*THE PROBLEM*: Repeat, line for line and without changes, every item from the line containing "Task: Click the PayPal logo to check out" down to the line containing "should pyautogui.click(x=410, y=14).", both of those lines included.

*RECORDS SHOWN*:
┄┄┄┄┄┄┄┄┄┄

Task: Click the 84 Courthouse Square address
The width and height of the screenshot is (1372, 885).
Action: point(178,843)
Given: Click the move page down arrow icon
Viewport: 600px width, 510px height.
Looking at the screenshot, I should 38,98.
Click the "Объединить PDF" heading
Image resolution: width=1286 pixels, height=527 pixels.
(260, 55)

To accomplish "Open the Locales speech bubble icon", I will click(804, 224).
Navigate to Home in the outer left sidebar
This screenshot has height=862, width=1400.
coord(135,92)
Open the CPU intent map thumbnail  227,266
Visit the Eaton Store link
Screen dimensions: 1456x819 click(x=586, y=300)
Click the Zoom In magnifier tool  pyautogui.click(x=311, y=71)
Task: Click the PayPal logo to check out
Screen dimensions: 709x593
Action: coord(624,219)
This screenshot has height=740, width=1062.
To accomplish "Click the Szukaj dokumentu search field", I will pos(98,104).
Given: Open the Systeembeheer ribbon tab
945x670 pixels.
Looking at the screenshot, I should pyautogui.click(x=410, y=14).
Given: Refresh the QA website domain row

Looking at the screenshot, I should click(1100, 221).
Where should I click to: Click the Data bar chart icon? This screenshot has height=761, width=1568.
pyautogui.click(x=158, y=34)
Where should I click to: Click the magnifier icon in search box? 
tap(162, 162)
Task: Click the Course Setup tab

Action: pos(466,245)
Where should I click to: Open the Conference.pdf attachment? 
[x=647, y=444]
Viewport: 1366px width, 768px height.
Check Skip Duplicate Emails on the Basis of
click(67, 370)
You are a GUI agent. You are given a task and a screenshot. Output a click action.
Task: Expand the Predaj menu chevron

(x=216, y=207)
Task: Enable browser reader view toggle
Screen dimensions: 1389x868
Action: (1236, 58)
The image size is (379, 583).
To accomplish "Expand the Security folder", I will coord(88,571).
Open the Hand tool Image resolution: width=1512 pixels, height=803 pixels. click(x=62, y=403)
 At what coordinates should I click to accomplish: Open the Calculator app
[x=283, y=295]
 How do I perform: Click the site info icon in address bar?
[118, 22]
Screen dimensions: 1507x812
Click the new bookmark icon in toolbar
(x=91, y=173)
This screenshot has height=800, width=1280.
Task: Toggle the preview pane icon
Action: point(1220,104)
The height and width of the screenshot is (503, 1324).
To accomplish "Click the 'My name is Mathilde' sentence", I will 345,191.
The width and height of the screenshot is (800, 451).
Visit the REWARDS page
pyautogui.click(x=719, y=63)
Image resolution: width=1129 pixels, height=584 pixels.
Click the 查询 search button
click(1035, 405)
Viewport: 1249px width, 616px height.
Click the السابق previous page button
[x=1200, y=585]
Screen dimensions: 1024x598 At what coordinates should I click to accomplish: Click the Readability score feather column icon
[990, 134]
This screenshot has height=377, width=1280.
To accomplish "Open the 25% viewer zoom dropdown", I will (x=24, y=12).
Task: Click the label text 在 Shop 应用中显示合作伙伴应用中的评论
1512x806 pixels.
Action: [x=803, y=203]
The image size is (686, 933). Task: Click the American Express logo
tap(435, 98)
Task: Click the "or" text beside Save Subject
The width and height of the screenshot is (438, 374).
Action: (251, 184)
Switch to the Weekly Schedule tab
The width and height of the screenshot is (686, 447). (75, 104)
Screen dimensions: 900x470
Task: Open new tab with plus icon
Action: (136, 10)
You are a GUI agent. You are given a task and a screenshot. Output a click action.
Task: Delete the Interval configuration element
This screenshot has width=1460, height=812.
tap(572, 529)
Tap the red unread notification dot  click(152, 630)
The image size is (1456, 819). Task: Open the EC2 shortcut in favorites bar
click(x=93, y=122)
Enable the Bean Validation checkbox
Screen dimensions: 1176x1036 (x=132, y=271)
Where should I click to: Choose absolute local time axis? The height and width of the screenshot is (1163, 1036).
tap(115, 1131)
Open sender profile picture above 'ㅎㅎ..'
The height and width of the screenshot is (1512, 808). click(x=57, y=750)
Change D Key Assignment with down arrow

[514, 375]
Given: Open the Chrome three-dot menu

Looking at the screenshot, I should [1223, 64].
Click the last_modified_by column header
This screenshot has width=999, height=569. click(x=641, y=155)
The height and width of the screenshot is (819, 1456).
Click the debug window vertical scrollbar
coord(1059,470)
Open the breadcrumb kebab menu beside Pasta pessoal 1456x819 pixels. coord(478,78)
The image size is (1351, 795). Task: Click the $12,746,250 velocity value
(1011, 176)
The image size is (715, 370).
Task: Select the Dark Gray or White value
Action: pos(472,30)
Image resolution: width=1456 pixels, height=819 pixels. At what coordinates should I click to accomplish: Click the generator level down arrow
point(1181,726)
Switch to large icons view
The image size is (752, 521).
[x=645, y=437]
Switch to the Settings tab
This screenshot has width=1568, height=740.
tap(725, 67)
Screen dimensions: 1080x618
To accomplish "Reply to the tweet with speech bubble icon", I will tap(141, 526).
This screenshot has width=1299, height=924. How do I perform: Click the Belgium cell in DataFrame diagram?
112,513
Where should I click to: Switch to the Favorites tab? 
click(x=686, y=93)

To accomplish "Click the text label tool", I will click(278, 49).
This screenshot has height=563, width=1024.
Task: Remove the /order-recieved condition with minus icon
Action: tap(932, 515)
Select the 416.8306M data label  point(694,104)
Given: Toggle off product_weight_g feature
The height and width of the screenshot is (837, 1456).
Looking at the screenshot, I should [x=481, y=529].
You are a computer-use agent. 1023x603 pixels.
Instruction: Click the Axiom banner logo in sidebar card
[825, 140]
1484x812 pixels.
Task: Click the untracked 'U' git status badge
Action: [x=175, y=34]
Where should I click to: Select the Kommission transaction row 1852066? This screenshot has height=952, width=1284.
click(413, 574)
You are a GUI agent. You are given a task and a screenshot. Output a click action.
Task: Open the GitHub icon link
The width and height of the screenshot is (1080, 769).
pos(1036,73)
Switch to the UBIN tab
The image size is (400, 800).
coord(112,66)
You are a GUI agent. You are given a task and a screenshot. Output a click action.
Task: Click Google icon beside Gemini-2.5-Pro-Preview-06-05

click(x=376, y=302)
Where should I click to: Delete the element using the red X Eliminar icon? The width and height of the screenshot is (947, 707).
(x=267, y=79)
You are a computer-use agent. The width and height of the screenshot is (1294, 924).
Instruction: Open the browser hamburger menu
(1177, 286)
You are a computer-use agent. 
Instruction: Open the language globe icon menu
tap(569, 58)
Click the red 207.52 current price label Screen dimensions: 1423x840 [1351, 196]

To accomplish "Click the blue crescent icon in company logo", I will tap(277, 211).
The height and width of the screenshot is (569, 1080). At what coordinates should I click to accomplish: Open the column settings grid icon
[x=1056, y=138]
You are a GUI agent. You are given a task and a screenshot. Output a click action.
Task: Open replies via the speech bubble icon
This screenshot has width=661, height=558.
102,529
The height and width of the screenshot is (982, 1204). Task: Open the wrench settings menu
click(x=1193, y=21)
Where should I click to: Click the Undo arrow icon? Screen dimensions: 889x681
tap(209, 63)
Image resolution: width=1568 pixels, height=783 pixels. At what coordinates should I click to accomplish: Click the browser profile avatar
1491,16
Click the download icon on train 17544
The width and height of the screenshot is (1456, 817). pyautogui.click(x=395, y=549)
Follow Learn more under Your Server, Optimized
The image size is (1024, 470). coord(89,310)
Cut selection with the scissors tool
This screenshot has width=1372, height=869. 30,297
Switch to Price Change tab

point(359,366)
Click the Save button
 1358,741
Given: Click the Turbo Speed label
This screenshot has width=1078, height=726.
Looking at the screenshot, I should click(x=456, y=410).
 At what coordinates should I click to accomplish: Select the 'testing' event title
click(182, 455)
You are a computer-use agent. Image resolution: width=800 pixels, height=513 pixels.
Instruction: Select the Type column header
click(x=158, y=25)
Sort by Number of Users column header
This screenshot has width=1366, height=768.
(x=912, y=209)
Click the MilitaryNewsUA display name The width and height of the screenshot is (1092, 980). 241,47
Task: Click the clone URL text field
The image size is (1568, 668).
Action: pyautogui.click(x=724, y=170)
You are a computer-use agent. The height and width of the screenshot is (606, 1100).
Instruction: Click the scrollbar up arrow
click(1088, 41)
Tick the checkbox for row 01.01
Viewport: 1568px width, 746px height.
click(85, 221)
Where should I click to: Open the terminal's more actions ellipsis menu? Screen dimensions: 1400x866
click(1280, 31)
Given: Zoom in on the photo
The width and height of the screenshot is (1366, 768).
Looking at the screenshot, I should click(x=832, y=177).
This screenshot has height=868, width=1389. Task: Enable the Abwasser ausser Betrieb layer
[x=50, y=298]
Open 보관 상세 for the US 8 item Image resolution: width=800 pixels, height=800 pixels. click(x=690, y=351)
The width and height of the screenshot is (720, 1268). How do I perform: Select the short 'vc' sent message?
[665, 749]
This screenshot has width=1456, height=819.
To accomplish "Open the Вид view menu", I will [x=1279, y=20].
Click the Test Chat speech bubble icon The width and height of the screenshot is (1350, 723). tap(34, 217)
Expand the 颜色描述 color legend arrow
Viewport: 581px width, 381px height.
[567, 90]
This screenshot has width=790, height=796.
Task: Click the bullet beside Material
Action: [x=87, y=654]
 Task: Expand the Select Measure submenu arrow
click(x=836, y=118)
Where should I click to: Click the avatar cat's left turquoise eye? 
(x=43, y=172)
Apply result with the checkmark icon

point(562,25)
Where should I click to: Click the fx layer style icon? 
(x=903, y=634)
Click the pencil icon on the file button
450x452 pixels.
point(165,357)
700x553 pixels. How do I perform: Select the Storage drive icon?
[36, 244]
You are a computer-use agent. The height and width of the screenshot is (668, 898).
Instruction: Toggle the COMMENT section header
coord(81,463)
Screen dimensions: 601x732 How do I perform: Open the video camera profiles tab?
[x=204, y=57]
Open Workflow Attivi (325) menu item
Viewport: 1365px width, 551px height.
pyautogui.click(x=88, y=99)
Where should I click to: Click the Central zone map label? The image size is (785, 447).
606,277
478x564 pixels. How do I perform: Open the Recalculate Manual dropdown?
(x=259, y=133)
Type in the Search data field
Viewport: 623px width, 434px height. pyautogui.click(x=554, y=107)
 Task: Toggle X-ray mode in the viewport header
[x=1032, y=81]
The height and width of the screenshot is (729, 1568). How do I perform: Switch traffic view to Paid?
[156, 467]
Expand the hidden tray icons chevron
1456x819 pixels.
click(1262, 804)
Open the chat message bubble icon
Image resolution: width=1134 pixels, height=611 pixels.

┄┄┄┄┄┄┄┄┄┄

*ANSWER IN FULL*:
Task: Click the PayPal logo to check out
Screen dimensions: 709x593
Action: coord(624,219)
This screenshot has height=740, width=1062.
To accomplish "Click the Szukaj dokumentu search field", I will pos(98,104).
Given: Open the Systeembeheer ribbon tab
945x670 pixels.
Looking at the screenshot, I should pyautogui.click(x=410, y=14).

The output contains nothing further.